**Requirement 1**
In the blog post about Christian greatness, what does God split in half to save His people?
**Requirement 2**
Write a continuation of the blog post about Christian greatness, picking up after its final sentence.

**Page text**
Begin
Created To Be Great.

5 Minute Read

“..service is the only way to truly achieve greatness.”

We are in a Christian culture that is afraid to say that we want to be great, and I get it. We hear several messages and lessons each year revisiting the idea of pride. However, I think somehow in our effort to pursue humility, we have confused the definition of great with arrogance; and I think we have lost something powerful in the process. We have sacrificed the wrong things in an effort to keep pride out of our churches and organizations. My goal in this blog is to challenge this idea of greatness and give us a moment to consider how Jesus led with greatness and taught us to do the same.

What does it mean to be great?

The greatness of God is noted throughout the Bible – He created all that we see. He split the sea in half to save His people. He stood the sun still. He sent a worldwide flood and saved only a few. He was and is worthy to be praised. His greatness is powerful and undeniable. And, for the most part as believers, we are not uncomfortable with God’s greatness. I have noticed though, that we don’t always talk about Jesus in the same way.
End
**Material provided**
Begin
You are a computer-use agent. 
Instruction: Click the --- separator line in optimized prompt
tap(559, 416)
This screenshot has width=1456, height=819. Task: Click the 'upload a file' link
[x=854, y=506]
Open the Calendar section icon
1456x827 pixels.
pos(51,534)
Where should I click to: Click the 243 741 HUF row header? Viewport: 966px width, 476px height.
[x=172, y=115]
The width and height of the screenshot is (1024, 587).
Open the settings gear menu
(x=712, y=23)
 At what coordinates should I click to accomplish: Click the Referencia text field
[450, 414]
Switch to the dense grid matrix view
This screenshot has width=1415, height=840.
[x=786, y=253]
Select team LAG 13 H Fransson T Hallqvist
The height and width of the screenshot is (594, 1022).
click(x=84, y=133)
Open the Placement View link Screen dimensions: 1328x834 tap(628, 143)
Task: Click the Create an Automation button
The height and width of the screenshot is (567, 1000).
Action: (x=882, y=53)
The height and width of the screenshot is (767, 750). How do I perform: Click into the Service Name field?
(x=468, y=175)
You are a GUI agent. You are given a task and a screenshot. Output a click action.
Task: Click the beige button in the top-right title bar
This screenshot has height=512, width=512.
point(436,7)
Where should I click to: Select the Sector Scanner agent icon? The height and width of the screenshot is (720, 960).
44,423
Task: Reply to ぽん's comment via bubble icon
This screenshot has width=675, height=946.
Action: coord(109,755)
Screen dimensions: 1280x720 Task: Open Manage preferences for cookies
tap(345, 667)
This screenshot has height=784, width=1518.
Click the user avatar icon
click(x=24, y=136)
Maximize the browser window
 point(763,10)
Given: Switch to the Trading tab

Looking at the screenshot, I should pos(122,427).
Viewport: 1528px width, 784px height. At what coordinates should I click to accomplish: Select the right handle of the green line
End
**Reply 1**
The sea.

**Reply 2**
However, even against human standards, his greatness is prevalent in His story. Jesus gathered crowds, thousands of people, wherever He went. People would walk for miles and stay for days, just to hear Him preach. There once was a small group of men who were willing to cut a hole through a roof, for Jesus’ healing touch. Leaders wanted Him for dinner, shady tax collectors became filled with curiosity, and the discarded held on to a sliver of hope that He had the power to change everything. This man, a carpenter boy, drew so much attention that the top leaders in the world plotted to have Him killed in order to stop the movement He had begun. There is really no way to deny His greatness.

We also have to look at the ones He led. Peter’s story alone has to make us stop and wonder. Before Jesus, Peter was a fisherman. After he began to travel with Jesus, he was frequently the one who wasn’t going to get it right. Peter was the one who swore to stand by Jesus through anything and then denied he even knew Him when everything started to unravel. Yet, as Jesus said it would be, Peter is the rock the church is built upon. He spoke and wrote words that we still quote today. He changed the course of history.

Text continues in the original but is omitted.